In the 10 years following the unveiling of The Night Watch, Rembrandt’s overall artistic output diminished drastically and he produced no painted portraits; either he received no portrait commissions or he stopped accepting such commissions. Speculation about what happened after The Night Watch has contributed to the “Rembrandt myth,” according to which the artist became largely misunderstood and was ignored. Often blamed for Rembrandt’s supposed downfall are the death of his wife and the supposed rejection of The Night Watch by those who commissioned it. But modern research has found no evidence that the painting was rejected or that Rembrandt experienced deep devastation upon his wife’s death.

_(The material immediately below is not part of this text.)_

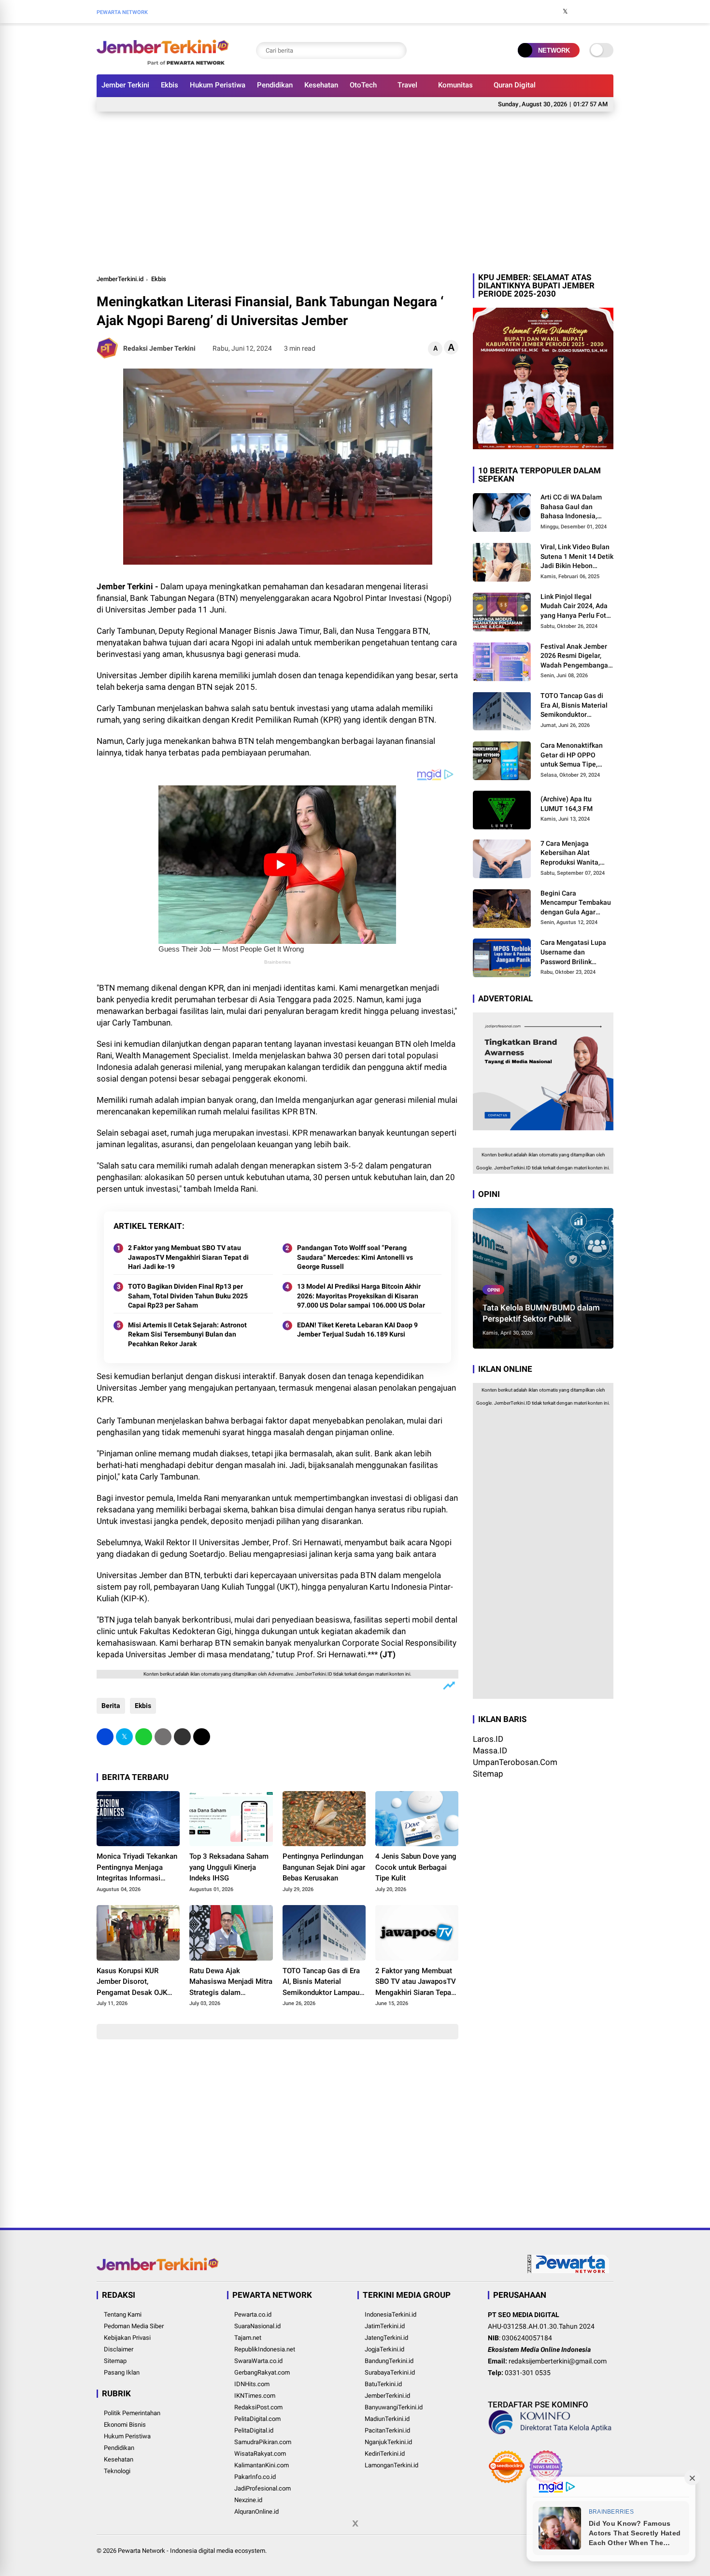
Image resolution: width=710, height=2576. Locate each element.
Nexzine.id (248, 2500)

Rembrandt lived beyond his means, buying art (including bidding up his own work), prints (often used in his paintings) and rarities, which probably caused a court arrangement to avoid his bankruptcy in 1656, by selling most of his paintings and large collection of antiquities. The sale list survives and gives us a good insight into his collections, which apart from Old Master paintings and drawings included busts of the Roman Emperors, suits of Japanese armour among many objects from Asia, and collections of natural history and minerals – the prices realized in the sales in 1657 and 1658 were disappointing. He also had to sell his house and his printing-press and move to more modest accommodation on the Rozengracht in 1660. The authorities and his creditors were generally accommodating to him, except for the Amsterdam painters’ guild, who introduced a new rule that no one in Rembrandt’s circumstances could trade as a painter. To get round this, Hendrickje and Titus set up a business as art-dealers in 1660, with Rembrandt as an employee.

In 1661 Rembrandt (or rather the new business) was contracted to complete work for the newly built city hall, but only after Govert Flinck, the artist previously commissioned, died without beginning to paint. The resulting work, The Conspiracy of Claudius Civilis, was rejected and returned to the painter; the surviving fragment is only a fraction of the whole work. It was around this time that Rembrandt took on his last apprentice, Aert de Gelder. In 1662 he was still fulfilling major commissions for portraits and other works. In 1662 one of Rembrandt’s creditors went to the High Court (Hof van Holland) to contest that Titus had to be paid first. Isaac van Hertsbeeck lost twice and had to pay the money he had already received to Titus, which he did in 1668. When Cosimo III de’ Medici, Grand Duke of Tuscany came to Amsterdam in 1667, he visited Rembrandt at his house.